Angry Men In Dresses | The Rebecca Riots
Here's a little bit of charming cross dressing history for those interested. Nowadays we mostly think of men wearing dresses as peaceable folk just trying to stay out of trouble long enough to see the sunshine in their feminine finery. For 17th century Welsh men, however, dresses were not simply pieces of clothing, they were the garments of class war.
The Rebecca Riots were riots in which men wore dresses and attacked toll gates which had been erected in South and Mid Wales. Though the toll gates were ostensibly there to extract money for the upkeep of the roads, crooked toll gate keepers were well known for defrauding the toll gate trusts and the poor farmers and laborers of Wales weren't overly keen on paying money just to get from one place to another, so what did they do? They formed gangs to attack and destroy those toll gates, and they did it in style.
The gangs were known as the 'Rebeccas', a name they took from Genesis 24:60: 'And they blessed Rebekah and said unto her, Thou art our sister, be thou the mother of thousands of millions, and let thy seed possess the gate of those which hate them'.
Clearly, to the Welsh, this was essentially an instruction from god to put on dresses and start tearing those toll gates down. The Bible is a wonderfully versatile book in that respect, offering so much guidance and justification for almost any act that it quite puts The Hitchikers Guide To The Galaxy to shame.
So, dressed in their wives and female neighbors clothing, the Rebeccas would gather near toll gates and enact a little play with their leader, Thomas Rees, (Twm Carnabwth), a tall man who would dress in the clothing of an elderly spinster who was also called Rebecca, before they got to the violence.
How To Attack And Destroy A Toll Booth | A Play In One Act
Rebecca: "What is this my children? There is something in my way. I cannot go on."
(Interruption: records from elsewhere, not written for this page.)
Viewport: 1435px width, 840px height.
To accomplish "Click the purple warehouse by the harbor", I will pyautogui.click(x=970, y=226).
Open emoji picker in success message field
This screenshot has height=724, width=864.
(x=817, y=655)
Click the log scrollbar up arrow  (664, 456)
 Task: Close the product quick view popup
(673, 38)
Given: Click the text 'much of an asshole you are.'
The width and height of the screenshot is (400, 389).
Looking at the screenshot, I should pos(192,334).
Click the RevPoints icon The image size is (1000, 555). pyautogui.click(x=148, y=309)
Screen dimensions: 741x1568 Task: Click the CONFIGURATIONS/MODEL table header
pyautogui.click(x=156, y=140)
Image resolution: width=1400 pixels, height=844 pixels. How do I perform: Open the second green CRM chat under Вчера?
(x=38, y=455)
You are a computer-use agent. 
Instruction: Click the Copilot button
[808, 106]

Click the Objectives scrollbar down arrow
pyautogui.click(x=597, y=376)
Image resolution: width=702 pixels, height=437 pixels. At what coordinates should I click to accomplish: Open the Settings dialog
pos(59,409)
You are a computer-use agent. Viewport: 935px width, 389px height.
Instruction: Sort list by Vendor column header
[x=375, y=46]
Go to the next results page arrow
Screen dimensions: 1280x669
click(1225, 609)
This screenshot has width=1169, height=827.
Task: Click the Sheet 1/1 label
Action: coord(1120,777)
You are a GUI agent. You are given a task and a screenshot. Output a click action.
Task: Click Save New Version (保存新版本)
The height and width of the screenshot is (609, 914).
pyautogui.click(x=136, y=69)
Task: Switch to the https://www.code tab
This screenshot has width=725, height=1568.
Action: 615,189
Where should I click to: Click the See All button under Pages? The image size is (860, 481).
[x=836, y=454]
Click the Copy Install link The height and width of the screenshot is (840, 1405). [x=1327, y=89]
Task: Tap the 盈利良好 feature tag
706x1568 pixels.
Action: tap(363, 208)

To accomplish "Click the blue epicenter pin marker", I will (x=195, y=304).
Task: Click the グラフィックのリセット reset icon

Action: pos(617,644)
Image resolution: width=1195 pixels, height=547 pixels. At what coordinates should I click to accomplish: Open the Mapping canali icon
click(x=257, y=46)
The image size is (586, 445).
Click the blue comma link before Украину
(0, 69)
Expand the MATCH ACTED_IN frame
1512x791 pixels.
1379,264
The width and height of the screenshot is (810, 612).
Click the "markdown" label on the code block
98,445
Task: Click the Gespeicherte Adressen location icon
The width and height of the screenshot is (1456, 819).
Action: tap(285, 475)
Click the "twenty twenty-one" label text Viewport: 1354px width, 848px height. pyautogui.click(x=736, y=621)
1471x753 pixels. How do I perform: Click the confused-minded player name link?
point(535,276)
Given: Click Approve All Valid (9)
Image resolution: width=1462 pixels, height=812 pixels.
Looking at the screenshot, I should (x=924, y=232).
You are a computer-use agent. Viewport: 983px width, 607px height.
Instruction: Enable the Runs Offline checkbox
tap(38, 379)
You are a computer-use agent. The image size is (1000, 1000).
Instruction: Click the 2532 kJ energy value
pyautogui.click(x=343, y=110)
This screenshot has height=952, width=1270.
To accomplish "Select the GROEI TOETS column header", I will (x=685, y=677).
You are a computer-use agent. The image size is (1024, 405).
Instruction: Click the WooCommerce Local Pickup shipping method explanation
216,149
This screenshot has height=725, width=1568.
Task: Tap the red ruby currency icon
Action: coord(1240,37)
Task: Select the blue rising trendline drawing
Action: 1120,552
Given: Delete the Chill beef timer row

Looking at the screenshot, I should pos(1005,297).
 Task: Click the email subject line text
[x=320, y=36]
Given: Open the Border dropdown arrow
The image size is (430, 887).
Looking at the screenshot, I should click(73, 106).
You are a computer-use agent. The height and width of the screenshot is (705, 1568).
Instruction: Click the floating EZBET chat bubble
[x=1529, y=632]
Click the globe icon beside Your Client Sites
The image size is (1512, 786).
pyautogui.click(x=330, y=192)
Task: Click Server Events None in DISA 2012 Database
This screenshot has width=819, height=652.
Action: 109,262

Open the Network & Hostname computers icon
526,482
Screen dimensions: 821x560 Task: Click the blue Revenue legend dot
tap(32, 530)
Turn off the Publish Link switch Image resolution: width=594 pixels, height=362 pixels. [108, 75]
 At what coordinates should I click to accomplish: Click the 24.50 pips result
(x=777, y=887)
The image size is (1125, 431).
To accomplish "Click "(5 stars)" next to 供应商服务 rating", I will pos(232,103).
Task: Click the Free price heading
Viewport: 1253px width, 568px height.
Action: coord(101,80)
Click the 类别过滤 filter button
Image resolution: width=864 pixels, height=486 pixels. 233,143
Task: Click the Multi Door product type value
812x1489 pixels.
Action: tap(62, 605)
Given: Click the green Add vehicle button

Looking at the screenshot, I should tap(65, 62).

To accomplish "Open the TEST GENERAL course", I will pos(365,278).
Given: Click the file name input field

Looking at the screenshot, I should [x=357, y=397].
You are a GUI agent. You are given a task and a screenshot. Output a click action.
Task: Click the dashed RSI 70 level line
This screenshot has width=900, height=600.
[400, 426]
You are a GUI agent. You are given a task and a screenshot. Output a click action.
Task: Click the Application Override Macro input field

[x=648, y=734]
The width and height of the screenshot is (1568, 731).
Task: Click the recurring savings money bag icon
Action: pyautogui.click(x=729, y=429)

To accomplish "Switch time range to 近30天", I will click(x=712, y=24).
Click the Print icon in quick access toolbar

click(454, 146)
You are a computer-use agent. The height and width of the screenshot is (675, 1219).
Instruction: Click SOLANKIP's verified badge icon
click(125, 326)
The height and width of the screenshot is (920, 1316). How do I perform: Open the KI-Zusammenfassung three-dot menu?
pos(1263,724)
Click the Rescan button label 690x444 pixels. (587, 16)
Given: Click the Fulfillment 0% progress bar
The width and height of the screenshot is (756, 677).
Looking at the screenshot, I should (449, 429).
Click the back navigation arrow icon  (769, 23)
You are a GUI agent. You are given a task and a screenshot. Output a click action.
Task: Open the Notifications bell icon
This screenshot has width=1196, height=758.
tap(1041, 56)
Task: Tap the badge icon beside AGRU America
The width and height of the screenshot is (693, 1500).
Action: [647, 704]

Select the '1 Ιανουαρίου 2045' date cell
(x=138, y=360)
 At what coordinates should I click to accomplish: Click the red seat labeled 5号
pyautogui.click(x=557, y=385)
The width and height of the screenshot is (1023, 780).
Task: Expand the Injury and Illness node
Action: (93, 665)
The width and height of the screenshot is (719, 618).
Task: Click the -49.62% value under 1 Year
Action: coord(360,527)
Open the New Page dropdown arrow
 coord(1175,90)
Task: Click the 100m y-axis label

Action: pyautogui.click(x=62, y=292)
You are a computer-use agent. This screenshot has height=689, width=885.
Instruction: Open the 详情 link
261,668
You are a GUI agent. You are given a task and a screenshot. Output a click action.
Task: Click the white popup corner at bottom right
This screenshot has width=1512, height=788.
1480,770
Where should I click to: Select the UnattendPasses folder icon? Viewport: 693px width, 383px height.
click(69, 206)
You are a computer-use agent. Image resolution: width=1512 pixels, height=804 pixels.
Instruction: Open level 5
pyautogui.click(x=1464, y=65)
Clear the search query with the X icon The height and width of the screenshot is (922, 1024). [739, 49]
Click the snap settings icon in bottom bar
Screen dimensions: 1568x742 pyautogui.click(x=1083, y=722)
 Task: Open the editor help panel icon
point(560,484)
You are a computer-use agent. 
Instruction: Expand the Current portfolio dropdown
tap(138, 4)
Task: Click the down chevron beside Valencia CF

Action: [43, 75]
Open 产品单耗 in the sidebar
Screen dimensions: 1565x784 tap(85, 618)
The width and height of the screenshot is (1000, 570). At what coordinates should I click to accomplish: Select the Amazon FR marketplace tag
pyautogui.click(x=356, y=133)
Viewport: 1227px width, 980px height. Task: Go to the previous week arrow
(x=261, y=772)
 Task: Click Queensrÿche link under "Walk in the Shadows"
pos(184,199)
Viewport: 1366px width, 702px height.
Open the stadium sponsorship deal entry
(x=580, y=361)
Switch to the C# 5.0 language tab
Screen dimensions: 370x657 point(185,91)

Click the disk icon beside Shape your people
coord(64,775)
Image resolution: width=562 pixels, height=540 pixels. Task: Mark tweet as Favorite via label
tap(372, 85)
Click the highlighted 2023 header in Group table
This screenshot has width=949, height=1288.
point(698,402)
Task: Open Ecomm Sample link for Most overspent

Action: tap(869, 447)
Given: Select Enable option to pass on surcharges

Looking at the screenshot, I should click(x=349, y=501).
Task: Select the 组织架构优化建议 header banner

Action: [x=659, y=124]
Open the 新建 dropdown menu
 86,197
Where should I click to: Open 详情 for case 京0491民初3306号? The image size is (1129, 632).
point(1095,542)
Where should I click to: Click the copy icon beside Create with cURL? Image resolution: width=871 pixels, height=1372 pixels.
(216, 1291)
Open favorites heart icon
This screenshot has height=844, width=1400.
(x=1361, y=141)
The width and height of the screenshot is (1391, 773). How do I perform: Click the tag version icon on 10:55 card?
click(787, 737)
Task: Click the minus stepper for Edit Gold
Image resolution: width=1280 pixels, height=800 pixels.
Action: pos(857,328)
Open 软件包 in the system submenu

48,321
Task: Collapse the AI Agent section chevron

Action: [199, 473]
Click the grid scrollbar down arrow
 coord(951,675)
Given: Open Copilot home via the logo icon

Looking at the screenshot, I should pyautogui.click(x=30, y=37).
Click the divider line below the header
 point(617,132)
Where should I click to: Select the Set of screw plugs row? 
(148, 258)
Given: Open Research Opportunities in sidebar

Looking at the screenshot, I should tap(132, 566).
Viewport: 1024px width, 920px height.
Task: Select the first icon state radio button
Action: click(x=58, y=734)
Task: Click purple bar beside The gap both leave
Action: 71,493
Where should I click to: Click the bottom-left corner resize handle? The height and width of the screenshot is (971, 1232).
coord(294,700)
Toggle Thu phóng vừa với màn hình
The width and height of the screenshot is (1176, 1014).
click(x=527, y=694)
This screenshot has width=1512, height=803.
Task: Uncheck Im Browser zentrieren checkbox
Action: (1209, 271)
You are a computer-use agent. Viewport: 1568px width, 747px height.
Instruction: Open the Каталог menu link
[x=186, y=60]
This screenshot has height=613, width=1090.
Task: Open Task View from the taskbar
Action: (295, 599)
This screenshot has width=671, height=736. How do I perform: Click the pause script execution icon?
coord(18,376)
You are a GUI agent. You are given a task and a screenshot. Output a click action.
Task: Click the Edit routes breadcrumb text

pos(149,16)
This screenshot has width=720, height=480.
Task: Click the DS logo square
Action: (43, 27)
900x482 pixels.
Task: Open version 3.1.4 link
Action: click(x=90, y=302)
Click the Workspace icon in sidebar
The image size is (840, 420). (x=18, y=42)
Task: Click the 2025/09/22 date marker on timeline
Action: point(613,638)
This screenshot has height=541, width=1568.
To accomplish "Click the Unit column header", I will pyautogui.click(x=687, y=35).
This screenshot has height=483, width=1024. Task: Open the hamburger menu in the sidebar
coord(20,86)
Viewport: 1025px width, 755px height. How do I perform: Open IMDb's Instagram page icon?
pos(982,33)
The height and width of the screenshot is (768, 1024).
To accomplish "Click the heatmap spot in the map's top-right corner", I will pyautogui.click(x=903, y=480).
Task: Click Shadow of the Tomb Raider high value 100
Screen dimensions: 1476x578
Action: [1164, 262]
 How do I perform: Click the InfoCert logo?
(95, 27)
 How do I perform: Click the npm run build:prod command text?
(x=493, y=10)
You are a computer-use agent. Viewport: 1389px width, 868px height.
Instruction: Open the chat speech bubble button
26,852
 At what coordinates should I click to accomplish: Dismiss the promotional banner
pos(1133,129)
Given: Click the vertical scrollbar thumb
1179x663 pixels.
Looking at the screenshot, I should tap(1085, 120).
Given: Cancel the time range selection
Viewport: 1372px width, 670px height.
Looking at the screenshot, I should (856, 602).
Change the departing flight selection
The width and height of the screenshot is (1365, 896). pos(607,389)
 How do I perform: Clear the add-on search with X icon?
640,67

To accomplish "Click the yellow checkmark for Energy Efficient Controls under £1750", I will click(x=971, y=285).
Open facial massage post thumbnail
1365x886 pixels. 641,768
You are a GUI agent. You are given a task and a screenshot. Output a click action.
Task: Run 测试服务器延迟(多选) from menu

Rebecca's Rioters: "What is it, mother Rebecca? Nothing should stand in your way,"
Rebecca: "I do not know my children. I am old and cannot see well."
Rebecca's Rioters: "Shall we come and move it out of your way mother Rebecca?"
Rebecca: "Wait!" replied 'Rebecca', "It feels like a big gate put across the road to stop your old mother."
Rebecca's Rioters: "We will break it down, mother. Nothing stands in your way."
Rebecca: "Perhaps it will open...Oh my dear children, it is locked and bolted. What can be done?"
Rebecca's Rioters: "It must be taken down, mother. You and your children must be able to pass."
Rebecca: "Off with it then, my children."
The rioters would then rage about , destroy the toll gates, and occasionally kill the odd toll booth keeper who refused to leave and could possibly identify them.
Evidently the womens clothing was partially intended as some form of disguise for some of the rioters, however history is quite clear on the names and identities of many of the rioters, including their leader, so it seems obvious that the mere putting on of a dress and bonnet was not enough to disguise the men, although Thomas Rees was never convicted of leading the attacks due to the fact that no-one was able (or perhaps more likely, willing) to identify him. If only they'd followed Clark Kent's example and thought to put on a pair of glasses.